Start of Extracted information
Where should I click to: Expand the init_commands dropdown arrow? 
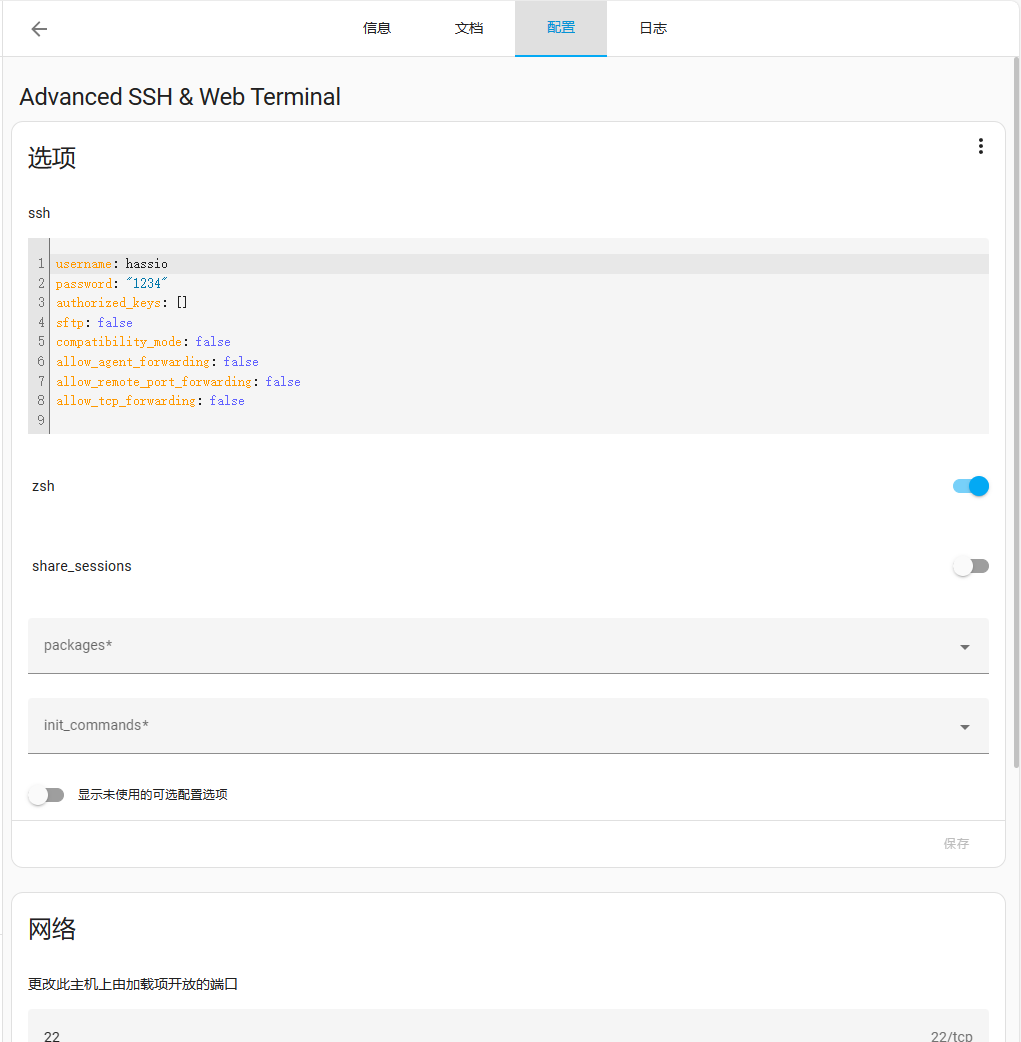pyautogui.click(x=964, y=727)
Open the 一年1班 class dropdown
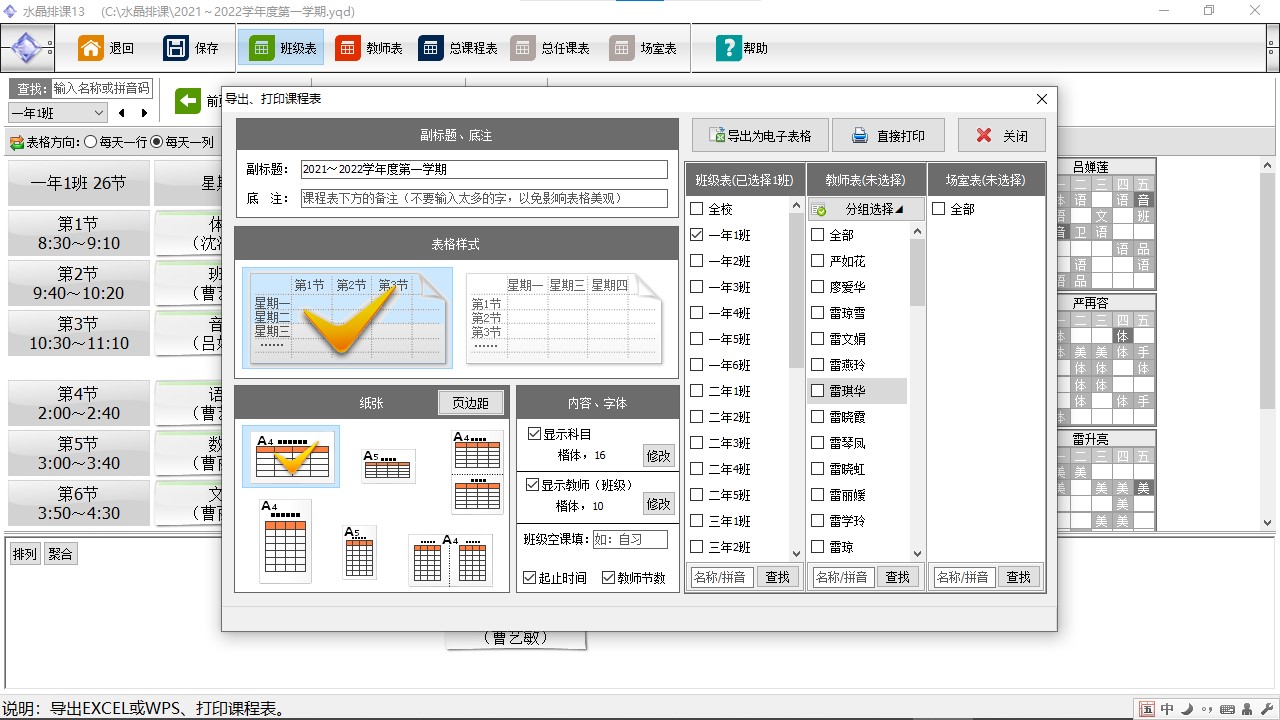The image size is (1280, 720). pos(57,113)
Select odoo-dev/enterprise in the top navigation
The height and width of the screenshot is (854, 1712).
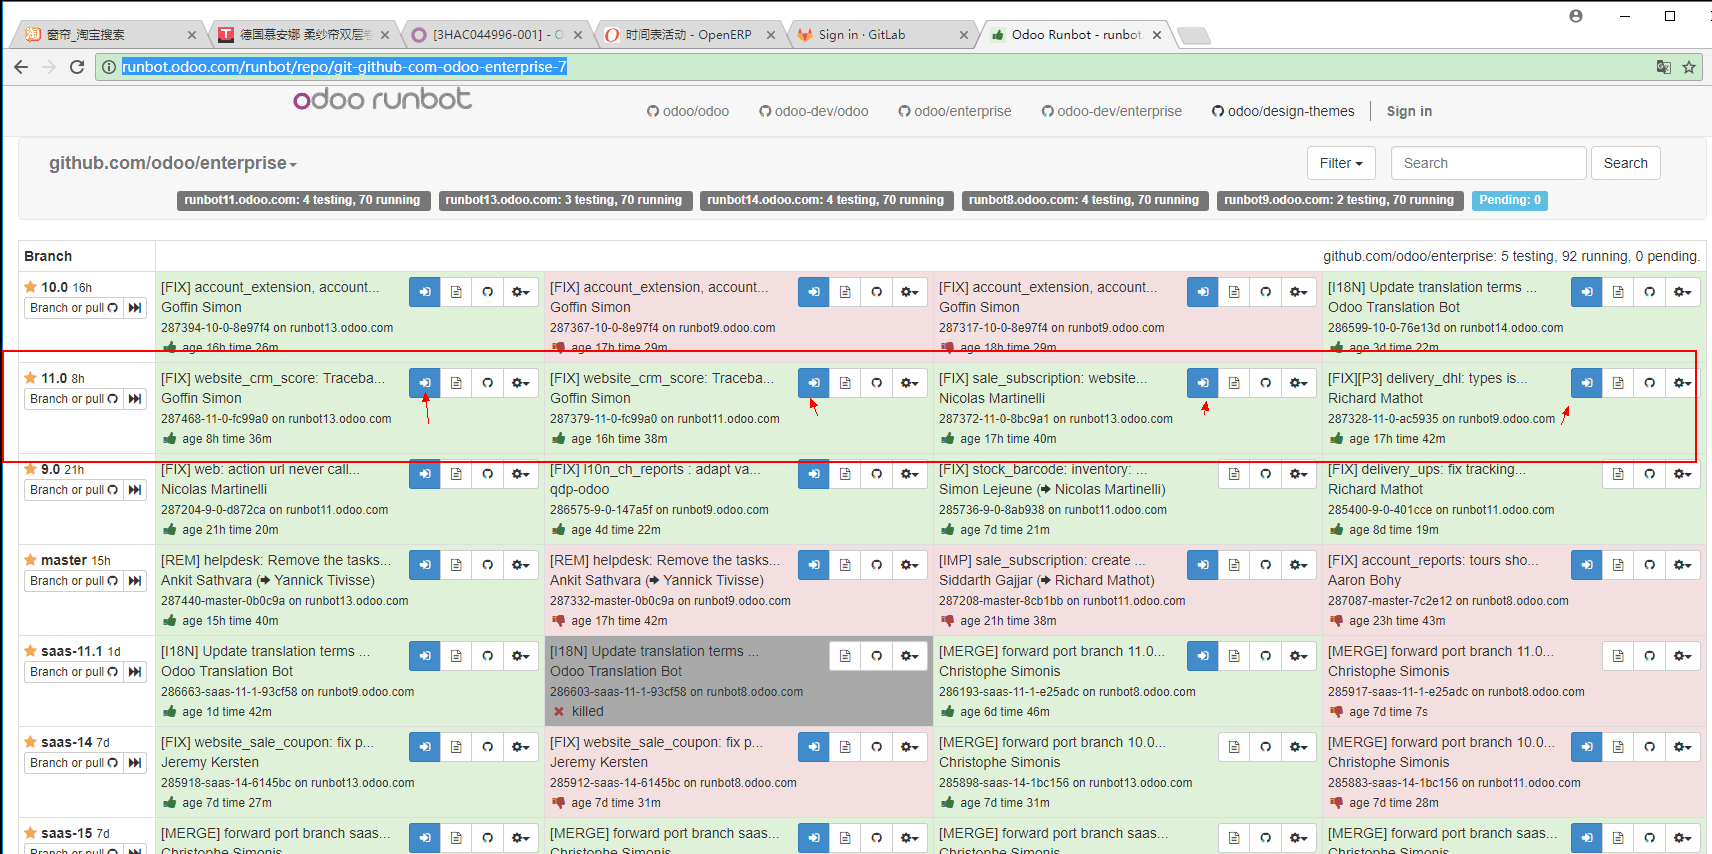1111,111
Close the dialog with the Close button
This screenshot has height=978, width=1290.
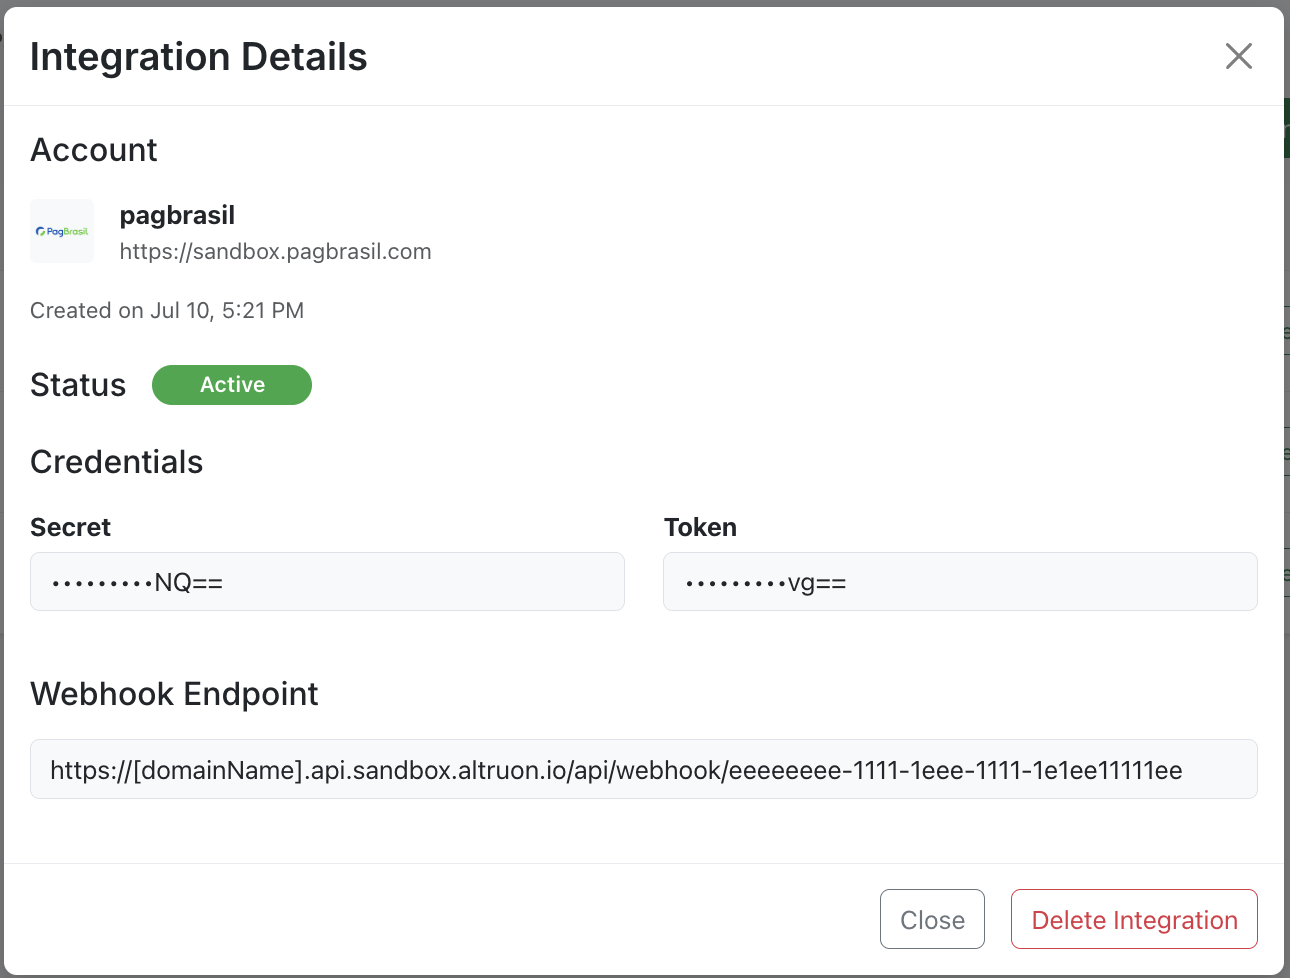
End of Extracted information
● **Assignment**: Please output the lines from the line that holds "Close the dialog with the Close button" through the final line of the material above, both included. Each line must match exactly, and pictures must be excluded.

● **Result below**:
Close the dialog with the Close button
This screenshot has height=978, width=1290.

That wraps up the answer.